QUOTED TEXT:
## BEGIN

That's a lie, I go to work 5-7 days and struggle through conversation out of necessity. That counts, right? As does making one off posts on the internet, it's a step towards actual interaction so I guess that counts too.

At the moment my SA pretty much means that any personal interaction, or socialisation leading to the development of friendship type associations, freaks me out. So everyone is kept a barge pole away, which 95% of the time I'm happy with; I like the quiet, I like spending time with just the animals, and I like the freedom to slob about the house watching rubbish television and cruising the internet in bed. But the other 5% is filled with that weird pit of the stomach feeling that I'd rather be interacting with another human being on a personal level, as some sort of friend, than lying in bed eating a carrot while looking at pictures of cats wearing bow ties.


----------



## DeeperUnderstanding (May 19, 2007)

## END

TO DO:
Quote the forum post word for word from "At the moment" to "wearing bow ties.".

GIVEN MATERIAL:

## BEGIN

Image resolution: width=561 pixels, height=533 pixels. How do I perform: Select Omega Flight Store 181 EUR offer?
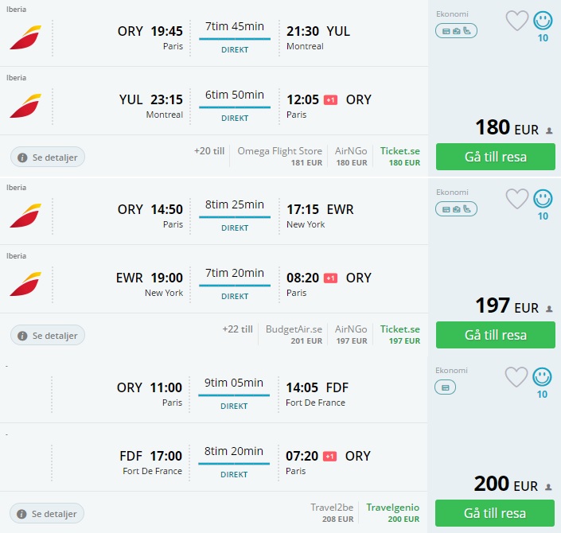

## END

REPLY TO THE TASK:
At the moment my SA pretty much means that any personal interaction, or socialisation leading to the development of friendship type associations, freaks me out. So everyone is kept a barge pole away, which 95% of the time I'm happy with; I like the quiet, I like spending time with just the animals, and I like the freedom to slob about the house watching rubbish television and cruising the internet in bed. But the other 5% is filled with that weird pit of the stomach feeling that I'd rather be interacting with another human being on a personal level, as some sort of friend, than lying in bed eating a carrot while looking at pictures of cats wearing bow ties.